I’ve been reading a couple of books on the human brain recently, and have been especially impressed by new discoveries about ‘neuroplasticity’. I think they help understand some christian practices I learnt many years ago.
As we learn and grow in the early stages of life, our brains are very ‘plastic’ – they are constantly setting up new pathways and connections to best respond to the inputs they are receiving. But even as adults and into old age, our brains remains plastic (to a degree) – new neurons and new connections can be created.
If part of our brain is damaged, another part can often take up the load. If a part of our body is damaged and the part of the brain that controls it is no longer needed, it can be redirected to other tasks. If we start to learn new skills or focus on some aspect of life or knowledge, our brain can adjust, forming new linkages, pathways and maps to improve our abilities or recover lost abilities.

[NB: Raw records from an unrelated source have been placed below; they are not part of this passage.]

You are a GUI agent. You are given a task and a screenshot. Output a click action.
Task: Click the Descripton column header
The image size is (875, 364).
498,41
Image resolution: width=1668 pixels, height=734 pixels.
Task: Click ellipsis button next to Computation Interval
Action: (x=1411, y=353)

We can change our brain structure
This is occurring all the time, for good or ill, depending on what we give our attention to, but we can assist the process. We can improve our abilities, brain functioning, memory and even intelligence. We can recover lost abilities, slow the onset of aging, repair damaged areas, recover from strokes, and reduce the effects of depression or cerebral palsy. Neuroscientist Richard Davidson:
You can sculpt your brain just as you’d sculpt your muscles if you went to the gym. Our brains are continuously being sculpted, whether you like it or not, wittingly or unwittingly.”
Living as a christian
Years ago I remember learning two practices which helped me become a better christian.
Know where thoughts lead
Sometimes we succumb to patterns of thinking that are not helpful. Perhaps we allow negative thoughts or comments made about us to take away our peace. If we dwell on them, we can spiral down into a very negative state of mind.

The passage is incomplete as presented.